Margaret is exactly the kind of character who is fun to watch but would be a terror in real life; you’d spend every moment plotting to distract her with a misplaced salad fork so you could sneak out the back way. Her sister Josephine is more fun, certainly, but just as tiring, working hard to maintain adventure and whimsy in a way that can’t help but be a little irritating. For both, their behaviors are long-standing manifestations of a world they cannot control. Theirs is a world full of loss: boyfriends leave, dogs run away and parents die, while memories of better times constantly threaten to topple even the strongest emotional defense mechanisms.

Much of the humor and beauty in As High as the Sky is due to Tarin Anderson’s expert cinematography. Margaret’s home, where the entire film takes place, is awash in a bright but forgiving light, touches of orange highlighting her décor and wardrobe. It’s a somewhat ironic color considering Margaret’s lack of either fun or spark, but also, not coincidentally, it’s a color that almost exactly matches the tone of her own hair. It doesn’t take a psychoanalyst to know that when she’s searching for perfection in her home, she’s searching for perfection in herself.

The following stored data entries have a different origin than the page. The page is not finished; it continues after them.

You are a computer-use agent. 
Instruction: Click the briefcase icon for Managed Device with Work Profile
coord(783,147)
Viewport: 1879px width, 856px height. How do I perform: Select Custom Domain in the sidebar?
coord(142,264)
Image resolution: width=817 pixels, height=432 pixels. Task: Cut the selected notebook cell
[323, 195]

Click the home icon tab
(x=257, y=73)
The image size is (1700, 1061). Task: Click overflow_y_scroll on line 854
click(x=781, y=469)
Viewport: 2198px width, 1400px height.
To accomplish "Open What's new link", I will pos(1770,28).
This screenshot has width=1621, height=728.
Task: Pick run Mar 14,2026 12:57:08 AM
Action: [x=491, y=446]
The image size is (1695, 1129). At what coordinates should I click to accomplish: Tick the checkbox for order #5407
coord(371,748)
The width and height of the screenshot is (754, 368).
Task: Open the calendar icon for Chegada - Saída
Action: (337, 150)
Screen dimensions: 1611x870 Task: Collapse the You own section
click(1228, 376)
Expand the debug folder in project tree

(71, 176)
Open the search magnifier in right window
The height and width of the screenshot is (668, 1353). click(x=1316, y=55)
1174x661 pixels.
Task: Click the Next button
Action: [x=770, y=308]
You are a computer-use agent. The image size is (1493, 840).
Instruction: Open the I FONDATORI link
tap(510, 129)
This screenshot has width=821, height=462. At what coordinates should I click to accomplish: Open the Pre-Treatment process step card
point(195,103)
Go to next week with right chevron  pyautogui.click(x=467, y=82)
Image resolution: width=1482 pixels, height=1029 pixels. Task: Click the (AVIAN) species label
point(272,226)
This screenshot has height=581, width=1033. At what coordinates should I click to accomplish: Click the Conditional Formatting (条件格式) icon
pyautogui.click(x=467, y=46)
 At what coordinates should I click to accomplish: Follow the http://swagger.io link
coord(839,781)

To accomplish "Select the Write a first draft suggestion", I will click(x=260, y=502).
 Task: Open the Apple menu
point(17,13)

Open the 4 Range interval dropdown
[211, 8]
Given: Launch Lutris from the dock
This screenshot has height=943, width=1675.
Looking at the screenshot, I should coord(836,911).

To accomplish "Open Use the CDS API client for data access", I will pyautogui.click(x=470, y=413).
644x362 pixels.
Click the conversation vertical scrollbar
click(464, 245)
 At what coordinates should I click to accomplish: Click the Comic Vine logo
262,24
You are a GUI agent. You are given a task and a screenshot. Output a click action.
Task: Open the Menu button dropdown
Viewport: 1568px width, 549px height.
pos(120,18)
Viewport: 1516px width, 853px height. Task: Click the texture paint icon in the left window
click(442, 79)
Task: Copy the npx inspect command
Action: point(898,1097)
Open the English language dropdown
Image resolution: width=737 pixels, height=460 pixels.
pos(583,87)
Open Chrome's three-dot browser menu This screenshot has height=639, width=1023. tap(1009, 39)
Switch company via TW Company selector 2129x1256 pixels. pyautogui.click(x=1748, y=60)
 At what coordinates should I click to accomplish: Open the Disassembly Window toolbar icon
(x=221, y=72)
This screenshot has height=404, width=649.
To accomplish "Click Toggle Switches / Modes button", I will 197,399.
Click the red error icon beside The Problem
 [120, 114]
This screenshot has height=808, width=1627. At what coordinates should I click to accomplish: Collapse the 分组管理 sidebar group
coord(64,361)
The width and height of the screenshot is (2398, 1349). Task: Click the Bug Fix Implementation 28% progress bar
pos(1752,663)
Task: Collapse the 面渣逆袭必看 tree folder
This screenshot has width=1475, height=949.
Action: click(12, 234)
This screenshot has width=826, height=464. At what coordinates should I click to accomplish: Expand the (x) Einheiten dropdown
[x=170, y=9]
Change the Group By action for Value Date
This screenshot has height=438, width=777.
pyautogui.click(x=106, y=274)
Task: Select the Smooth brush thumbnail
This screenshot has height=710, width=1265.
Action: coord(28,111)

Things proceed pretty much as one would expect for most of the film; the joy here is not in the story as much as it is in the performances of the three leads. There’s a twist late in the third act that is a genuine surprise, and the drama dovetails nicely into the film without overplaying its hand. Despite a few tired stereotypes and a slightly forced finale that, apparently unintentionally, delves into dark humor, As High as the Sky remains a gentle family comedy and solid character study about survival and strength.